The agent-heartbeat pattern handles all of these by deferring to an LLM that sees the whole state on each tick and writes its decisions back as data, not enum values.

# ❌ DON'T do this
async def on_install(ctx):
while True:
await check_and_send_cadence(ctx)
await asyncio.sleep(3600)

while True loops don’t survive container restarts, can’t be cancelled by uninstall, can’t be observed by the platform’s scheduler, and burn idle CPU. They’re a code smell that you’ve recreated the scheduler. Use heartbeats: in your manifest.
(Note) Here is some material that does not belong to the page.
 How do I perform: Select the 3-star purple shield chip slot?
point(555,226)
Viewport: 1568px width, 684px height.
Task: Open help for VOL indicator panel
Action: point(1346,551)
Don’t: chain task_create calls as a fake state machine

Section titled “Don’t: chain task_create calls as a fake state machine”
# ❌ DON'T do this
await ctx.tools.call("task_create", {
"schedule": {"interval": "3d"},
"task_type": "send_touch_2",
"params": {"lead_id": lead_id},
})
# … 3 days later, the task fires and schedules touch_3 …

This is a state machine with extra steps. You’ve moved the transition table into task names, and now a reply that arrives between scheduled tasks can’t cancel the next touch — the scheduled task fires anyway, and you have to add cancellation plumbing for every transition.

The heartbeat sees the reply at the next tick and naturally decides not to send.

Don’t: skip the policy prompt and hope the agent figures it out

Section titled “Don’t: skip the policy prompt and hope the agent figures it out”
# ❌ DON'T do this
system_prompt: "You manage sales cadences. Do the right thing."

The agent needs the policy spelled out — when to send, when to stop, what counts as a positive reply, what guardrails are hard limits. Without this, behavior drifts across model versions and between tenants. Write the policy as you would for a new SDR joining the team.

  • Truly deterministic workflows. If every step is the same for every input (e.g. “convert this PDF, save to drive, email the link”), use workflow primitives — they’re cheaper than an LLM tick and have first-class retry + parallelism.
  • High-frequency events. Heartbeats fire on a cron, minimum ~15 seconds. If you need sub-second reactions, use a stream consumer or webhook handler, not a heartbeat.
  • Tenant has no LLM budget. Each heartbeat tick costs an LLM call. For very-large tenants (thousands of records to evaluate), use the heartbeat’s skill/tool pre-filter so the LLM only wakes when the cheap query already found work to do.